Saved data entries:
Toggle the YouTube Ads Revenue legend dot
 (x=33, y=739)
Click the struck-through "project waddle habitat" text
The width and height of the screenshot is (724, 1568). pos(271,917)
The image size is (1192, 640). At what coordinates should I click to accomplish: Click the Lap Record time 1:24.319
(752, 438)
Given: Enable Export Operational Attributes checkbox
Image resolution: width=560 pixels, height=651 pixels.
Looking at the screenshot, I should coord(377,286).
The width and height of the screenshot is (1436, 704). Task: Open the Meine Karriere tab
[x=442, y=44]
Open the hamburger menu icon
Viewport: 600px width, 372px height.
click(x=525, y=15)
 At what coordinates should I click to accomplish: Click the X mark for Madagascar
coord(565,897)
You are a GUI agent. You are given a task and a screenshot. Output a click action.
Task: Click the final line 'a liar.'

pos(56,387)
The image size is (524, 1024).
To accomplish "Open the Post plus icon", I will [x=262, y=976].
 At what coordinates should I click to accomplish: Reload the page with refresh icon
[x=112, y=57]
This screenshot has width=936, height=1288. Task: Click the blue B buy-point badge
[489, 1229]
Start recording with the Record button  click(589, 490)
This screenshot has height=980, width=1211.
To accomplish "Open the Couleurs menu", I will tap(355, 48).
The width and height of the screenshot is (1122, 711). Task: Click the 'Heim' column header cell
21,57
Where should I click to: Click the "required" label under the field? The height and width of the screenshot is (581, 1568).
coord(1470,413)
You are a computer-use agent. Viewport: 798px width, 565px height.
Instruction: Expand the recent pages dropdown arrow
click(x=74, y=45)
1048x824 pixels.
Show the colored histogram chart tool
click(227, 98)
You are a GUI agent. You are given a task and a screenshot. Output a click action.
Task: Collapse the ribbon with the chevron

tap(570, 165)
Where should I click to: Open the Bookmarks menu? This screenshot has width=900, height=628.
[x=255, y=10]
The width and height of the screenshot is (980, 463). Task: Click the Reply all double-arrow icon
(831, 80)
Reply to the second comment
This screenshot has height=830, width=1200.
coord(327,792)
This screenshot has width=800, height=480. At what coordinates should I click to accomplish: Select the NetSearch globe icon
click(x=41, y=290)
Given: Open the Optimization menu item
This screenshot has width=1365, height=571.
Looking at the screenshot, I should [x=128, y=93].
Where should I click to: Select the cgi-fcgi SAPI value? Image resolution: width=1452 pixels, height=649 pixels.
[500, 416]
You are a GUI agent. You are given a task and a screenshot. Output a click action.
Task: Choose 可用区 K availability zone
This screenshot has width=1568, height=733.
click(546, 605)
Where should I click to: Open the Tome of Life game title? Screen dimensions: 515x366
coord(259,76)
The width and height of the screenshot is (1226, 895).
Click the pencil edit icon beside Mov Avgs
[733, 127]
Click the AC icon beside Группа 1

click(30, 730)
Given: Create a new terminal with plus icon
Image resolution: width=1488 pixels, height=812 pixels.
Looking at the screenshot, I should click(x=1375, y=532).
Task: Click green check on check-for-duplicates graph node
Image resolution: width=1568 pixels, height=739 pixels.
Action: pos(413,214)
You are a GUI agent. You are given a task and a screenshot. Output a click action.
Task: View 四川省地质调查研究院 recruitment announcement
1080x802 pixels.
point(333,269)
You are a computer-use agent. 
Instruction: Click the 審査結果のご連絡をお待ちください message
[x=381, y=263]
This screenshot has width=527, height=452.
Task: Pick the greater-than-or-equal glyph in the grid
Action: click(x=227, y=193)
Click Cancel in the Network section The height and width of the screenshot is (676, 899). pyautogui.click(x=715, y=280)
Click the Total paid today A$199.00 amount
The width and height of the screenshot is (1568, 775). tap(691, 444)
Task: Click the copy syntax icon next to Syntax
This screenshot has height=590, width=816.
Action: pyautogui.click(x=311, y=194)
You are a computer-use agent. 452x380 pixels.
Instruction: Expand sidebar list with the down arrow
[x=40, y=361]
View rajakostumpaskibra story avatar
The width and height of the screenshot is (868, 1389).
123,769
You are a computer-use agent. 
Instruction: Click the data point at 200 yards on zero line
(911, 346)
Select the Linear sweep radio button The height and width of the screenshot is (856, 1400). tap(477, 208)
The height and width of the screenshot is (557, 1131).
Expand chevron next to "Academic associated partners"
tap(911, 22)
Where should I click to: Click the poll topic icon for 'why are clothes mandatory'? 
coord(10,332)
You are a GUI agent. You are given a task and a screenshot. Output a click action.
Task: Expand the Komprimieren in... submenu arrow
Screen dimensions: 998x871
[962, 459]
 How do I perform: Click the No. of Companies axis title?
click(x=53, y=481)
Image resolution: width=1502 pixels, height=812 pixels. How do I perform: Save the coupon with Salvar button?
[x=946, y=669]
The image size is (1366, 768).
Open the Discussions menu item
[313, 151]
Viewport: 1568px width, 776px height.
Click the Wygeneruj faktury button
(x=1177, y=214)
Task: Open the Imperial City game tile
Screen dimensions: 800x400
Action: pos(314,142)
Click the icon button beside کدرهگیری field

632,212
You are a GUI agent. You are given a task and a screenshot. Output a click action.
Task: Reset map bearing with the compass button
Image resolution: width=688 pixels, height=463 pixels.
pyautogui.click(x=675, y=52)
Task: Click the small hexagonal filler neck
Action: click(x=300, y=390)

- **What this task involves**
Write out, word for word, the line containing "Task: Click the copy" and all the lines after it in the entries above, and nothing more.

- **Output**
Task: Click the copy syntax icon next to Syntax
This screenshot has height=590, width=816.
Action: pyautogui.click(x=311, y=194)
You are a computer-use agent. 452x380 pixels.
Instruction: Expand sidebar list with the down arrow
[x=40, y=361]
View rajakostumpaskibra story avatar
The width and height of the screenshot is (868, 1389).
123,769
You are a computer-use agent. 
Instruction: Click the data point at 200 yards on zero line
(911, 346)
Select the Linear sweep radio button The height and width of the screenshot is (856, 1400). tap(477, 208)
The height and width of the screenshot is (557, 1131).
Expand chevron next to "Academic associated partners"
tap(911, 22)
Where should I click to: Click the poll topic icon for 'why are clothes mandatory'? 
coord(10,332)
You are a GUI agent. You are given a task and a screenshot. Output a click action.
Task: Expand the Komprimieren in... submenu arrow
Screen dimensions: 998x871
[962, 459]
 How do I perform: Click the No. of Companies axis title?
click(x=53, y=481)
Image resolution: width=1502 pixels, height=812 pixels. How do I perform: Save the coupon with Salvar button?
[x=946, y=669]
The image size is (1366, 768).
Open the Discussions menu item
[313, 151]
Viewport: 1568px width, 776px height.
Click the Wygeneruj faktury button
(x=1177, y=214)
Task: Open the Imperial City game tile
Screen dimensions: 800x400
Action: pos(314,142)
Click the icon button beside کدرهگیری field

632,212
You are a GUI agent. You are given a task and a screenshot. Output a click action.
Task: Reset map bearing with the compass button
Image resolution: width=688 pixels, height=463 pixels.
pyautogui.click(x=675, y=52)
Task: Click the small hexagonal filler neck
Action: click(x=300, y=390)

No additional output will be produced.